*TAREFAS:*
#1 Diga se cada afirmação abaixo está de acordo com o texto sobre a crise, respondendo sim ou não e citando literalmente as palavras do texto que decidem a questão.
(a) Cada sociedade inventa sua técnica sem tomar nada de outras sociedades.
(b) Para os médicos dos tratados hipocráticos, na crise da doença a moléstia ainda não foi vencida e já surgem sinais da saúde.
(c) Apressar o fim da crise antes do tempo pode ser desastroso.
#2 Liste todos os nomes de pessoas que aparecem no texto sobre a crise, incluindo o título.
#3 Prossiga com o texto sobre a crise a partir da última frase.

Para pensar a crise – Roberto Romano
André Leroi-Gourhan, grande etnólogo do século
20, mostra que nosso corpo é produto de nossa técnica. Desde o
princípio vivemos em tecnosfera. Moldamos nosso organismo dos pés à
caixa craniana, o que possibilitou as técnicas de manipulação e a
linguagem. Mas o principal é que o corpo, base da ética, se prolonga no
universo dos objetos técnicos. Cada sociedade inventa sua técnica ao
emprestar traços de outras sociedades. Só inventa, quem se torna
competente para emprestar. A técnica é krisis, decisão.
O mesmo para a ética. Uma cultura presa em si mesma, sem choques com
outras, nada acrescenta no trato com a natureza e consigo mesma. A crise
é essencial para a sobrevivência, a técnica e a ética. Para os médicos
dos tratados hipocráticos (fonte das nossas formas éticas), a crise da
doença é o momento em que ainda não foi vencida a moléstia (a morte pode
vir) e já surgem sinais da saúde. Tudo depende da perícia do médico e
das forças que se chocam no corpo adoecido. Na ética, ficar na indecisão
sem usar medidas técnicas para sair da crise, é aceitar o
desaparecimento. Mas apressar o fim da crise antes do tempo pode ser
desastroso. Esta é a lição política ensinada de Platão a Maquiavel.
Trata-se do kayrós, o tempo oportuno. Para solucionar uma crise
ética, devemos saber qual o instante certo para decidir. Um minuto
antes, um minuto depois, pode ser a ruína da sociedade ou do Estado.

*AMOSTRA DOS DADOS:*
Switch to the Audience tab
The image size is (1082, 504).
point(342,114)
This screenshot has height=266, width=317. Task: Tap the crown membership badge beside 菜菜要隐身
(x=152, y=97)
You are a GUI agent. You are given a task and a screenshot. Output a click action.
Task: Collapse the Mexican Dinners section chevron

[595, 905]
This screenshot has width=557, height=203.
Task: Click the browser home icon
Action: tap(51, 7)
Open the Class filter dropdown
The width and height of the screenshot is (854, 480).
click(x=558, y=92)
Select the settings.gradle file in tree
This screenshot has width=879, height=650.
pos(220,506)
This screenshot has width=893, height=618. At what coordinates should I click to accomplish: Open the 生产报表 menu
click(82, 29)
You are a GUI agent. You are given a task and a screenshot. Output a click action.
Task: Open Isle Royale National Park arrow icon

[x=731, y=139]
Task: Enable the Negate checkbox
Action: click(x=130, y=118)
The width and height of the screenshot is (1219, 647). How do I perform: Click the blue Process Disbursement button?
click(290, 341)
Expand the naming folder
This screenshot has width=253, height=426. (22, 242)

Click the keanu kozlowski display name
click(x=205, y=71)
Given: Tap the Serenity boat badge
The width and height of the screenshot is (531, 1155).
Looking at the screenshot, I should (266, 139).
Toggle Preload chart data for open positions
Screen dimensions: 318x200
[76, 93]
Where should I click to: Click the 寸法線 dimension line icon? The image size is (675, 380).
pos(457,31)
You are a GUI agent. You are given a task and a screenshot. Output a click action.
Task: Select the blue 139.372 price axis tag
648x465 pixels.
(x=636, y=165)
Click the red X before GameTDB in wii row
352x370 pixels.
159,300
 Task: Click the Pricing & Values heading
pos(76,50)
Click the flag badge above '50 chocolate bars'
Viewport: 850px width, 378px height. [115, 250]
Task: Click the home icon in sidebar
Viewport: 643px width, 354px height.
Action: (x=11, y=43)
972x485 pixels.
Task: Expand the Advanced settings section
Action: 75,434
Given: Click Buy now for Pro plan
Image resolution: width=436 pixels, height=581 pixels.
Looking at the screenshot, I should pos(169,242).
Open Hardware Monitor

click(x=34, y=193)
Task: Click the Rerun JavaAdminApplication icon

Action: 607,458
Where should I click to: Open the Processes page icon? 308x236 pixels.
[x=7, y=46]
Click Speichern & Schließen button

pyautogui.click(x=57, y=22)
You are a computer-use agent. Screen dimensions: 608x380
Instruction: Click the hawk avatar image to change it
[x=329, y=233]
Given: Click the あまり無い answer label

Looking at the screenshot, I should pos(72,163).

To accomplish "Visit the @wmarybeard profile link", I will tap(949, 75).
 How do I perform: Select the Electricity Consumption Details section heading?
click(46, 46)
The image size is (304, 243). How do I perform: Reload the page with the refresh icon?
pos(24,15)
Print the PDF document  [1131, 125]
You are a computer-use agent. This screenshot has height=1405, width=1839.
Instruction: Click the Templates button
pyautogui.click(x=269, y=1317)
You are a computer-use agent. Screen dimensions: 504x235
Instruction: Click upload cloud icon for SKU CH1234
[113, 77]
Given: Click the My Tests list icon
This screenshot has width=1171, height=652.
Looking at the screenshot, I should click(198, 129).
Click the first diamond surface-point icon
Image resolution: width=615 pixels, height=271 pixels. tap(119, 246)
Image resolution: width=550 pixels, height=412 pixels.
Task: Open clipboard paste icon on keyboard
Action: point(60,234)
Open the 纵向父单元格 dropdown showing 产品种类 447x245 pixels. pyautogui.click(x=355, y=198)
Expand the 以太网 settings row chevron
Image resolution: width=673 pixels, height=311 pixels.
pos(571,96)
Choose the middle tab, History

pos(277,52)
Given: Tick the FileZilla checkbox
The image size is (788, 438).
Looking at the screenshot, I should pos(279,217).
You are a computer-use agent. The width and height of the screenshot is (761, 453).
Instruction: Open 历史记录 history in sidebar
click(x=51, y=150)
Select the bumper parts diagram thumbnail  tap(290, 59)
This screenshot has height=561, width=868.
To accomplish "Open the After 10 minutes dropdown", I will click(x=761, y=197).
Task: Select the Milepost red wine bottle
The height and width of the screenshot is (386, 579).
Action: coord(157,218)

*RESPOSTAS:*
#1
(a) Não: "Cada sociedade inventa sua técnica ao emprestar traços de outras sociedades."
(b) Sim: "a crise da doença é o momento em que ainda não foi vencida a moléstia (a morte pode vir) e já surgem sinais da saúde."
(c) Sim: "Mas apressar o fim da crise antes do tempo pode ser desastroso."

#2 Roberto Romano, André Leroi-Gourhan, Platão, Maquiavel

#3
A ética brasileira surge do absolutismo, que nega a democracia
(pensemos na prerrogativa de foro). Aqui reinou por tempo demasiado a
desconfiança diante das conquistas políticas mundiais. Basta ver o ódio
votado à liberdade de imprensa, o veto às oposições, o conúbio entre
público e privado. Emprestamos alguns elementos da mundialização técnica
e ética. Mas nos tornamos incapazes de inventar novas técnicas ou
éticas, o que não nos assegura futuro invejável. Se persistirmos sob uma
forma de governo anacrônica (dos operadores do Estado, que agem como se
não devessem prestar contas ao “cidadão comum”), setores de nossa ética
serão ainda mais fossilizados.
As crises brasileiras deixam de ser desafios de vida, pois anunciam a
morte. Somos condenados à admiração popular diante dos que “roubam, mas
fazem”. Tal complacência é preparada com ardilosidade, e tem como datas
principais as mesmas que indicam a gênese do Estado absoluto, regime do
qual surgiu o nosso poder público. Para atenuar a corrupção inerente a
semelhante poder, urge lutar pela democracia, ameaçada no mundo inteiro
e, particularmente, no Brasil, terra onde ela é frágil. Aqui, mais do
que em outros países, é preciso inventar, com técnica acurada, uma nova
sociedade e um novo Estado. Que o Instituto Não Aceito a Corrupção nos
ajude a conseguir, pelo menos em parte, tal nobre objetivo.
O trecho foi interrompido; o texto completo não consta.